The FCA, the UK's Financial Conduct Authority, has published an extension of the obligation requiring 7.000 financial services firms, including cryptocurrency firms, to submit annual financial crime reports. 

Titled “Extension of the obligation to report financial crimes annually”, the new extension of obligation that published the UK Financial Conduct Authority, the FCA, requires 7.000 financial services companies, including those providing services with cryptocurrencies, , report on financial crimes in an annual filing. 

Previously, the FCA's statement of obligation required such reporting from only 2.500 of the 22.000 service firms present and registered in the country, which are under the supervision of the FCA; but the authority has decided to expand this number and include crypto companies in its reports against money laundering, anti-money laundering and other financial crimes. 

Since 2016, the FCA has been supervising firms providing financial services in the country for compliance with existing anti-money laundering rules. The authority published rules and guidance for its proposed introduction of an annual financial crime reporting requirement, known as REP-CRIM. In the annual report, companies subject to the authority's obligation must report on their business activities, regardless of the annual revenues each of them records. 

The extension published by the UK financial authority includes cryptocurrency companies alongside banks, building societies, among others. The FCA had announced its intention to include crypto companies in this obligation since last year. 

It may interest you: The FCA speaks out against the sale of cryptocurrency futures and ETNs

REP-CRIM: Regulation of financial technology

As the authority points out, the extension of its REP-CRIM regime helps the FCA to supervise companies subject to the declaration regulations, by providing a series of indicators that reflect the risk of money laundering inherent to a specific company.
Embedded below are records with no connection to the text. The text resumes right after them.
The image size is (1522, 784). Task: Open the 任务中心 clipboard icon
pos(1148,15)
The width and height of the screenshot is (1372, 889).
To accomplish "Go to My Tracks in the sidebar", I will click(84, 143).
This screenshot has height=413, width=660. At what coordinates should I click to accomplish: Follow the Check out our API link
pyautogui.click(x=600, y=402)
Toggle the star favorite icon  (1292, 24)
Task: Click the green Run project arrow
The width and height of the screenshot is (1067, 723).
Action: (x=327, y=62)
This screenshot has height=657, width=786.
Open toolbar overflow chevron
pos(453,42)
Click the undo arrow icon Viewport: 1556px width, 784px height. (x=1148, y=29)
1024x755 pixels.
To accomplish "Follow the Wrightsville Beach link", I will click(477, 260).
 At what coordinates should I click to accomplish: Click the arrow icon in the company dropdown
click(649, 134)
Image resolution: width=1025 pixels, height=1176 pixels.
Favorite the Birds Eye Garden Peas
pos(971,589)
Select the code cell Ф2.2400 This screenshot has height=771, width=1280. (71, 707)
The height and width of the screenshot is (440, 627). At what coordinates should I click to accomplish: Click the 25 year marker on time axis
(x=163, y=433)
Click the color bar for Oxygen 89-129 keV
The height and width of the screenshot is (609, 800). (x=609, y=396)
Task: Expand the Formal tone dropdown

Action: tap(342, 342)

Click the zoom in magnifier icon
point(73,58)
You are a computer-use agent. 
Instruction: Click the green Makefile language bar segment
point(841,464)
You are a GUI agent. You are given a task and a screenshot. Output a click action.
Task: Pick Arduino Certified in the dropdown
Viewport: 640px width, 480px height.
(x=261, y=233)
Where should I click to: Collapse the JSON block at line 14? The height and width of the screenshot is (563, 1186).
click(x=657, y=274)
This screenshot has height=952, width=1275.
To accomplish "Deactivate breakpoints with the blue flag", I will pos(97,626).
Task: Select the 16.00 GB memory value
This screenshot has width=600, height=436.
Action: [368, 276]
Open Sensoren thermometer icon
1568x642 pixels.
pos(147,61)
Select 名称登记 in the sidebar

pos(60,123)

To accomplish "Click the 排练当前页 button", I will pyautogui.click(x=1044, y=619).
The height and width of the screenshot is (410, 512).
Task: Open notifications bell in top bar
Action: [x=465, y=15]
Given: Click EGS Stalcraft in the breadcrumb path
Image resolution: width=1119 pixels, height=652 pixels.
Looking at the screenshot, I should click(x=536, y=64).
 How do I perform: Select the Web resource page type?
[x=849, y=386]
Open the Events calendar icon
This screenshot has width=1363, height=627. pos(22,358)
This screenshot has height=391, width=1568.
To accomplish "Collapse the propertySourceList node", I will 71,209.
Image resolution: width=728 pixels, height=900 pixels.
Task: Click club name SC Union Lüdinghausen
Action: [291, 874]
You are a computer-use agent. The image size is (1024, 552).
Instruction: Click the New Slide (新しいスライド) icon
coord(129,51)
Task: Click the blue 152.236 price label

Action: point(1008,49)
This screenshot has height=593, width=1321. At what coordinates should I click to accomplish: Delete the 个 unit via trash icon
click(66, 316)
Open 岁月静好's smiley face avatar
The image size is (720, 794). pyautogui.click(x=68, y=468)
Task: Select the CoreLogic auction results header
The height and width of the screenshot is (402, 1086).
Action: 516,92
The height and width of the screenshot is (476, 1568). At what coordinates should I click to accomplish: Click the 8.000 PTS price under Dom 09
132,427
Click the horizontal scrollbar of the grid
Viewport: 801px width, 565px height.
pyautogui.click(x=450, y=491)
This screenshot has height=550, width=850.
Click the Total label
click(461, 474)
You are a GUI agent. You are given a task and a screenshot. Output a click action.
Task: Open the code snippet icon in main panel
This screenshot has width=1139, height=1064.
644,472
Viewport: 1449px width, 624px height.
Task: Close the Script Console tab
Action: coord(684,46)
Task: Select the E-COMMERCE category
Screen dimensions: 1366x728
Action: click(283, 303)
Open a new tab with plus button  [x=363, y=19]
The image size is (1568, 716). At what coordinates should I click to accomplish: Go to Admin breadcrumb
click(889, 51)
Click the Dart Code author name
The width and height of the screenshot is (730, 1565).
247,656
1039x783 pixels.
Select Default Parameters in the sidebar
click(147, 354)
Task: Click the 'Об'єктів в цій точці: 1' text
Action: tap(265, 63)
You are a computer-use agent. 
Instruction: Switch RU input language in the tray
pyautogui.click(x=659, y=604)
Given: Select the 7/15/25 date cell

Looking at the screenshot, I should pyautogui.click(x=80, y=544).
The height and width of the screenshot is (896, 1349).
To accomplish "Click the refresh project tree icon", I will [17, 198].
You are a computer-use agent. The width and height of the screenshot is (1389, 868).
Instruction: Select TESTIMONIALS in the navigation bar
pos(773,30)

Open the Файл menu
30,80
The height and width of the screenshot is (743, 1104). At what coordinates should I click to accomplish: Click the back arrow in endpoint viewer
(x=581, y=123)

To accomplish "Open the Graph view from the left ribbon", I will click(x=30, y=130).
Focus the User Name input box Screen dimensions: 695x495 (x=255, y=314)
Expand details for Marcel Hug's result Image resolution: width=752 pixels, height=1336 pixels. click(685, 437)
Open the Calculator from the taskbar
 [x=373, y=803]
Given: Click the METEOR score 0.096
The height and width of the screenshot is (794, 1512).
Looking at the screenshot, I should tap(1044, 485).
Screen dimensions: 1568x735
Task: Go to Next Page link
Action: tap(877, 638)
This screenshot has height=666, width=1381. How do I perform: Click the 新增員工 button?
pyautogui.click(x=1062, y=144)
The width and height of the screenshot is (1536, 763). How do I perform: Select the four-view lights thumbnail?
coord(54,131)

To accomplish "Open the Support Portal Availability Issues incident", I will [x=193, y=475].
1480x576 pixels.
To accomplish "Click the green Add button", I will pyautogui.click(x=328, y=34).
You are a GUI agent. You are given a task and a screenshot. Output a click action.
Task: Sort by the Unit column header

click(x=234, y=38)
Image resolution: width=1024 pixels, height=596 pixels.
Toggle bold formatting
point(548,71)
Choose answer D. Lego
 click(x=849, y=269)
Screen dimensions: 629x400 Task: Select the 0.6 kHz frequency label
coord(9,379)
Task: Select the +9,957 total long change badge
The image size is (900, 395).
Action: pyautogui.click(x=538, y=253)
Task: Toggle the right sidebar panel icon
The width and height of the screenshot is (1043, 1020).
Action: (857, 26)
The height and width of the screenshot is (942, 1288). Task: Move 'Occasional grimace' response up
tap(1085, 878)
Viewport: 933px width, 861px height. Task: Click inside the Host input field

The intention, as explained by the FCA, is to guarantee the security and integrity of investors by obliging companies and organisations to carry out the necessary controls to avoid, identify and report suspicious behaviour and financial crimes related to money laundering or money laundering through their platforms. 

At the end of September 2020, the authority opened a public consultation to obtain the opinion of stakeholders regarding extending the scope of this obligation to include crypto companies. 

In the UK, regulation applicable to the crypto industry has been gaining traction for some time now. Now the exchanges Cryptocurrency providers and digital asset custody and storage service providers must register with the authority. 

Also, those companies dedicated to offering services with derivative products and exchange-traded notes (ETN) based on cryptocurrencies were called to cease their services to retail investors and individual consumers, by virtue of investor protection, as cited by the FCA at the time. This regulation provoked several reactions in the community, who see the measures imposed by the FCA as somewhat exaggerated, which could well have established strict leverage limits to protect investors from exponential losses, instead of imposing a complete ban on this type of financial products.

The authority also noted that increased oversight of the crypto industry is in response to the need to enforce the Financial Services and Markets Act, which includes protecting and enhancing the integrity of the UK financial system.